Later that afternoon, I was on the phone with an old college friend. My friend is a busy homeschooling mom that works for a parish in her area and as the years passed we spoke less frequently, but had managed to speak prior to Joaquin’s passing. She had been sending me texts with prayers and support from the day that Joaquin went in until just a few days ago. I was desperate to talk to her and I finally did this Saturday.
And when we spoke it was beautiful. We spoke of St. Michael the Arch Angel as she suggested that I keep his prayer handy for those times when I feel like I am afraid. She reminded me of the Pieta (a painting or sculpture depicting the Virgin Mary cradling the dead body of Jesus)
and how, when you look closely, you can see her sorrow and anguish and at the same time you can see her peace. I got chills as I told her that my last moment with Joaquin was very similar. I have never connected more to our Blessed Mother than I did then. I was, of course, anguished and sad that I would no longer physically have my beautiful son, but at that moment I was at peace because he had no more tubes, no more pain and more than anything I could hold him again. While my husband and Alejandro cried around me, I was at peace knowing my sweet boy was whole again.

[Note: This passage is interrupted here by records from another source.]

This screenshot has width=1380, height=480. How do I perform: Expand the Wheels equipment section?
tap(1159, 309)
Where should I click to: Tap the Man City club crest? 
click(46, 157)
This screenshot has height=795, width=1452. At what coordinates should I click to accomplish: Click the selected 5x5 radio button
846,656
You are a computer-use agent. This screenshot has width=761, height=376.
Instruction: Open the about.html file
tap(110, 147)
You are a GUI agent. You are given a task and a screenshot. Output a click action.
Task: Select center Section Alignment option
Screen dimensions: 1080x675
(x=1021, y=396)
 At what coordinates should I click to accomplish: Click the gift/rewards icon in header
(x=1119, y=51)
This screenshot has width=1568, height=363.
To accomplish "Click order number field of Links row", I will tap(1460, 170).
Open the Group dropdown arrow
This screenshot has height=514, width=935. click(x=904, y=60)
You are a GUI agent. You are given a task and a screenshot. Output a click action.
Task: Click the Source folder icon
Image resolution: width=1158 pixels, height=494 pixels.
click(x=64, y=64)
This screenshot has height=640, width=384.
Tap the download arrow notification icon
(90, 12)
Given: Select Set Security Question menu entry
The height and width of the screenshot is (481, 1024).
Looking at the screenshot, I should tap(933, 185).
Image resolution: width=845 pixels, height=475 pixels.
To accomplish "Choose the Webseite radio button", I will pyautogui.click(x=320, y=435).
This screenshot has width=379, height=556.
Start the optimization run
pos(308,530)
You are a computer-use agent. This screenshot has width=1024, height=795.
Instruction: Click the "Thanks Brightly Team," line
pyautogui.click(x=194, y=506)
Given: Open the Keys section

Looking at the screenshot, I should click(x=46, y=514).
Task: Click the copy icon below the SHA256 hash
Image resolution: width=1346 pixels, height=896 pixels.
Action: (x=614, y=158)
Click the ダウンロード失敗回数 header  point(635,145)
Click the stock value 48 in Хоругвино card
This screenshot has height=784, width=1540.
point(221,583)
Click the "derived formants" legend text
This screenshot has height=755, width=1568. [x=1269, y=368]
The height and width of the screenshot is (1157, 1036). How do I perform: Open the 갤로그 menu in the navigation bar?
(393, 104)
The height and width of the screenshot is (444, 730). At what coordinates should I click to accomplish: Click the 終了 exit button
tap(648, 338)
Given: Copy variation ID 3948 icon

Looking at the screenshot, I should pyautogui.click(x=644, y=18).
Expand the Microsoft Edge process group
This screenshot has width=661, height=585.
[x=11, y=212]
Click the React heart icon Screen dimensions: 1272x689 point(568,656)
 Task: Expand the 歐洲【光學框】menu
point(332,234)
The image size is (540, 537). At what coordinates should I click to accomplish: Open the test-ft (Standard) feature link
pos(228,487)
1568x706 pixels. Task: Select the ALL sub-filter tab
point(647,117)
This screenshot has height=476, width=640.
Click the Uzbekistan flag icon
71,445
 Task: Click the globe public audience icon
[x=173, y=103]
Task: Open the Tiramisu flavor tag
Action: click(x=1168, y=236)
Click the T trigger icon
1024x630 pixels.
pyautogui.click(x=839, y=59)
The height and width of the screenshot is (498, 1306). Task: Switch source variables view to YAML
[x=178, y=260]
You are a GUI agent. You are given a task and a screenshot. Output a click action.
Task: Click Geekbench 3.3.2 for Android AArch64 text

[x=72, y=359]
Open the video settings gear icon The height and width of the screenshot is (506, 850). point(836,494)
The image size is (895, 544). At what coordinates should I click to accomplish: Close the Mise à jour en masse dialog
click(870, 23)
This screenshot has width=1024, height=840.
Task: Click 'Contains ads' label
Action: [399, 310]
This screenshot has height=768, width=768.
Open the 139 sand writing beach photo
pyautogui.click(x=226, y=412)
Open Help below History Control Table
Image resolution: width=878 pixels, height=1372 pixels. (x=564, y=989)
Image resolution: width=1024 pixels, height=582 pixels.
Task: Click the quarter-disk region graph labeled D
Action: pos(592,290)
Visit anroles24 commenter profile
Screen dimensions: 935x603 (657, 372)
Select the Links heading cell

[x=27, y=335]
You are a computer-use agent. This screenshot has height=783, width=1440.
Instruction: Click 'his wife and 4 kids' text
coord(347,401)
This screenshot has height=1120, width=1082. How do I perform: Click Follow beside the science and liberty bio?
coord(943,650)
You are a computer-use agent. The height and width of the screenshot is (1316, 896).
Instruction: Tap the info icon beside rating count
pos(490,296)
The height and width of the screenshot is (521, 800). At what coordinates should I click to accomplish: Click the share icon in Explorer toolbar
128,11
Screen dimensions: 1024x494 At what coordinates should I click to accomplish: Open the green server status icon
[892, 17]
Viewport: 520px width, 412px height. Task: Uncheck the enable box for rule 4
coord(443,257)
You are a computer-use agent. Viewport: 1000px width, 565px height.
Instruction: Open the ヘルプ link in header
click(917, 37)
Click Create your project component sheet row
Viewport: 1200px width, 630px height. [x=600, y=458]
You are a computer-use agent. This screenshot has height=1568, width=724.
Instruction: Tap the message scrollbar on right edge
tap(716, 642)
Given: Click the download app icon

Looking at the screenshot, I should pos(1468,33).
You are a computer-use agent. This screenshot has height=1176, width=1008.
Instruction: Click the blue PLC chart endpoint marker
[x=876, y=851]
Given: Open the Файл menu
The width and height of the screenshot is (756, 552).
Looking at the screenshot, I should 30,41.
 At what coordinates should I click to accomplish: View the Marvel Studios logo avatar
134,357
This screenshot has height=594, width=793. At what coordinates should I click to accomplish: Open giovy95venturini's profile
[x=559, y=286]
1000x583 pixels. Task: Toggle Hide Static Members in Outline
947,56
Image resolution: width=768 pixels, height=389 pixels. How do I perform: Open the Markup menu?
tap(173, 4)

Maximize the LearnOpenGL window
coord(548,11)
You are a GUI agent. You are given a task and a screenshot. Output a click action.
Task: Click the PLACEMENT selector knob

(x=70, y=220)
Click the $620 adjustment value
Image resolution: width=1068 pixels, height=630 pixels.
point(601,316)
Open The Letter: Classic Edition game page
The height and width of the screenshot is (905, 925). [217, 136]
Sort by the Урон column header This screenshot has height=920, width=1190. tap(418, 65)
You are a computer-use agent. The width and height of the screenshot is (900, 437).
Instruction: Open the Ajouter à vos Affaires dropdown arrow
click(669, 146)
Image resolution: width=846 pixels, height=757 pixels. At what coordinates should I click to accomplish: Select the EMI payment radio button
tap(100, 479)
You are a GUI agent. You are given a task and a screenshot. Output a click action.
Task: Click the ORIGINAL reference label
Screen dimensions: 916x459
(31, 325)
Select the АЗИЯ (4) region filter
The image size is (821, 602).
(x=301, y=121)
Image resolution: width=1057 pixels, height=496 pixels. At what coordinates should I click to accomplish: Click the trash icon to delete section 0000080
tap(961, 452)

I asked her how she got to where she is now. Because truth be told, when I met her she was just a fun college girl just like the rest of us (although she was always more pious than many of us). She shared with me that through all the pain and anguish that she had suffered in the past, she has always felt peaceful in the presence of our Lord. I couldn’t agree more. I blurted out that I was feeling overwhelmed because I felt like I had finally been graced by God – something that I had been craving for years – at yet, I didn’t know where to go next with it. In a nutshell, I told her I wanted to be like her. I want to know exactly what to say, what to pray, how to pray. I felt like I was at a crossroads and didn’t know which road God wanted me to take next. She laughed and told me I was silly. She reminded me that I shouldn’t be overwhelmed but instead told me that if I can continue to listen to God, as I clearly have especially in the last three months, that I would soon know where God needs me.
So, yesterday, as my husband worked and Alejandro spent Sunday with my parents, I did what felt right in my heart. I turned off the TV and prayed. I spoke (and yes cried) to God and Joaquin for a good ten minutes. I texted two friends when I was done. Both are mourning mothers. One friend, whose loss is more recent, admitted that as she received my text she was not doing well and she didn’t know what to do. She was on the verge of a meltdown and home alone with both of her children. I gave her some simple advice (get out of the house and go to your mom’s!!) and told her I was there if she needed me. As that was going on, I asked my other friend to join me at mass. She agreed. And there we were. Two friends, both mourning the loss of their children in the place where I have finally come to find peace. As I sat there and once again, let His words sink in, part of Psalms 46:10 came to mind, “be still and know that I am God…”.
When we left mass I checked my phone and my other friend’s text awaited me “The kids and I are dressed and singing in the car on our way to my mom’s. Stepping out into the sun makes a difference, fast! Thanks for sending that text at the exact right moment.”
Then I realized, God is in control of my crossroads. My trust and faith is in God and Him alone. He never fails. So, I will gladly sit back and let Him lead me.